- Reference
- Trans.Roy.Irish Acad. 559 (1855)
- Conservation Code
- Not threatened
- Naturalised Status
- Native to Western Australia
- Name Status
- Current
Scientific Description
Habit and structure. Thallus dark red, 1.5–4.5(–8) cm high, branching spreading, several times subdichotomous, ecorticate, distinctly moniliform throughout. Attached by filamentous rhizoids from cells near the thallus base; epilithic or epiphytic. Structure. Cells prolonged at their bases into a short neck, near the thallus apex globose, 0.5–2 mm in diameter, in mid thallus globose to ovoid, 1.6–2.5 mm and L/D 1–1.3, basal thallus cells ovoid, rarely cylindrical. Filaments strongly constricted between cells, attenuate towards the apices.
Reproduction. Gametophytes dioecious. Female axes subapical, of 3 small, discoid cells, displaced laterally or into an apparently terminal position by the continued growth of the vegetative axis, sometimes arising in opposite pairs on the same vegetative cell, flanked by caducous, hair-like synchronic laterals; procarps systems subapical, each with a sterile lateral cell and a supporting cell bearing a sterile cell apically and 1–2 recurved carpogonial branches of 4 cells laterally; hypogenous cell producing abaxially 2-celled synchronic involucral branches with swollen terminal cells; post-fertilisation fusion cell columnar, bearing 1–3 gonimolobes terminally, most cells of which form globose-ovoid carposporangia, 27–45 µm in diameter. Spermatangia borne on whorls of numerous, minute, fascicles from the upper shoulders of vegetative cells near the thallus apex, clustered in the constrictions between cells, each fascicle initially a pedicel bearing 5 polychotomous branches developing 2–8 further terete axial cells each bearing whorls of 5 polychotomous clusters producing spermatia terminally; involucral cells absent, or present in var. cincta. Tetrasporangia produced successively in clusters of 2–12 on whorls of numerous, minute, fascicles in similar positions to the spermatangial masses, globose or lachrimiform, 50–80 µm in diameter, tetrahedrally divided; fascicles internal to a cluster consisting of single terete pedicels, those peripheral to a cluster developing 1–3 further small axial cells, the basal cell displaced into a recumbent position by the production of a swollen reniform involucral cell, often apically furcate, 210–410 µm long and 130–180 µm in diameter.

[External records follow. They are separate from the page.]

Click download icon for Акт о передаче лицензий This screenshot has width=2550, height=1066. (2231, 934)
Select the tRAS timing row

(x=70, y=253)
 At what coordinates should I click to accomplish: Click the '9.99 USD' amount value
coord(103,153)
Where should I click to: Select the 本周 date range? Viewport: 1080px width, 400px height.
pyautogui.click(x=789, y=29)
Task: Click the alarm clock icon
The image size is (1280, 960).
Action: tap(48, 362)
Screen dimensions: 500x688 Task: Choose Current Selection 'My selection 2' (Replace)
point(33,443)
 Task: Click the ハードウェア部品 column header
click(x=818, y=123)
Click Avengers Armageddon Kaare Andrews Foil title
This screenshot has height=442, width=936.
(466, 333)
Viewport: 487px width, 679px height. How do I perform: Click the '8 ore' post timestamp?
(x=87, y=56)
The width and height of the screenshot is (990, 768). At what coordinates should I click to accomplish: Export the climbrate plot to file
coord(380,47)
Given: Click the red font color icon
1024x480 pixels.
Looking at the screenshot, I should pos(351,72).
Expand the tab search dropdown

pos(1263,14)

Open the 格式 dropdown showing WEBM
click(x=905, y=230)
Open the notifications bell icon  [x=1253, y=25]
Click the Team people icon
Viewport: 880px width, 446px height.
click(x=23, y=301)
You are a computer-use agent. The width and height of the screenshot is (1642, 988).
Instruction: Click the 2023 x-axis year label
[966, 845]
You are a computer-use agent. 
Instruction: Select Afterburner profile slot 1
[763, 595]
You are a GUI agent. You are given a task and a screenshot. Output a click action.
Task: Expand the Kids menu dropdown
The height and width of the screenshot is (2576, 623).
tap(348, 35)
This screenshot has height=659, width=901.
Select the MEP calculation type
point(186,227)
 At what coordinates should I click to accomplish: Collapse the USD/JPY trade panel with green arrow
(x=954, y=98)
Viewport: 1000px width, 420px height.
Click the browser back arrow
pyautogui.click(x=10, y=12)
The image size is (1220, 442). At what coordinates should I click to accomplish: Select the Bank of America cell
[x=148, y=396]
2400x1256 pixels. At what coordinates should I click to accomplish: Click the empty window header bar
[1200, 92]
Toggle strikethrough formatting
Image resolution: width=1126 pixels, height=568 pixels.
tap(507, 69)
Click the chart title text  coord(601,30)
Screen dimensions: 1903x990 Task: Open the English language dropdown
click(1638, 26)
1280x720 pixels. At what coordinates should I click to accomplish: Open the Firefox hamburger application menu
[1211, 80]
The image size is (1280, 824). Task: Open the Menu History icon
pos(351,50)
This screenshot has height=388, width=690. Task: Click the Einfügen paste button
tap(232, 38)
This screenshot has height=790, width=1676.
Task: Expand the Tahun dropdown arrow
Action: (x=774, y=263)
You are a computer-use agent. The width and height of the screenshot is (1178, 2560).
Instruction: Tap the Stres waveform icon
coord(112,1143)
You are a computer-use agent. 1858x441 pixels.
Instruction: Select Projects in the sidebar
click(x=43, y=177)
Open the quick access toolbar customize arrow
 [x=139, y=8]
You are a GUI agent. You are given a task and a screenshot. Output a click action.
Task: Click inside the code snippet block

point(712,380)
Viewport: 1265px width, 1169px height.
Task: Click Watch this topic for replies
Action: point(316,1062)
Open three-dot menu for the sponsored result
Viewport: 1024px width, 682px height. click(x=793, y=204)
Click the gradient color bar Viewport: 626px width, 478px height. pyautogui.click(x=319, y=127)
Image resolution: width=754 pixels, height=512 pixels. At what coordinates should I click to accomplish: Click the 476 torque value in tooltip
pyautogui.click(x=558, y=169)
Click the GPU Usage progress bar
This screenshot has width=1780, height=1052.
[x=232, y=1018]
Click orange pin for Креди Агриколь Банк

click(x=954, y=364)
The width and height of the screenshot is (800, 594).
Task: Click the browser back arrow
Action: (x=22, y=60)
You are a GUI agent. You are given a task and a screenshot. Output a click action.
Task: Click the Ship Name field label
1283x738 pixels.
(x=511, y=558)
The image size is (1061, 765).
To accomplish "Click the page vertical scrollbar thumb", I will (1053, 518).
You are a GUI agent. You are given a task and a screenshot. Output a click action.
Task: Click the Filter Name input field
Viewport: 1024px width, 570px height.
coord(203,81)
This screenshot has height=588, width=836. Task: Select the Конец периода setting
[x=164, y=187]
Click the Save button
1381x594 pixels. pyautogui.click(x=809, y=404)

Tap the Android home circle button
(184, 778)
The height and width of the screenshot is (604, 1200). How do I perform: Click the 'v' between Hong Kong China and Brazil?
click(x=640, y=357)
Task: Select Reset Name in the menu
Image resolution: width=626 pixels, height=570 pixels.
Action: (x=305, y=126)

Distribution.Rottnest I. and Fremantle, W. Aust., to Tas. and N.S.W.
Habitat. G. monilis isfound in the lower eulittoral to 5 m deep.
[After Womersley, Mar. Benthic Fl. Southern Australia IIIC: 333–334 (1998)]
Distribution
- IBRA Regions
- Swan Coastal Plain.
- IBRA Subregions
- Perth.
- IMCRA Regions
- Central West Coast, Leeuwin-Naturaliste, WA South Coast.
- Local Government Areas (LGAs)
- Coorow, Dandaragan, Esperance, Joondalup, Mandurah, Rockingham, Wanneroo.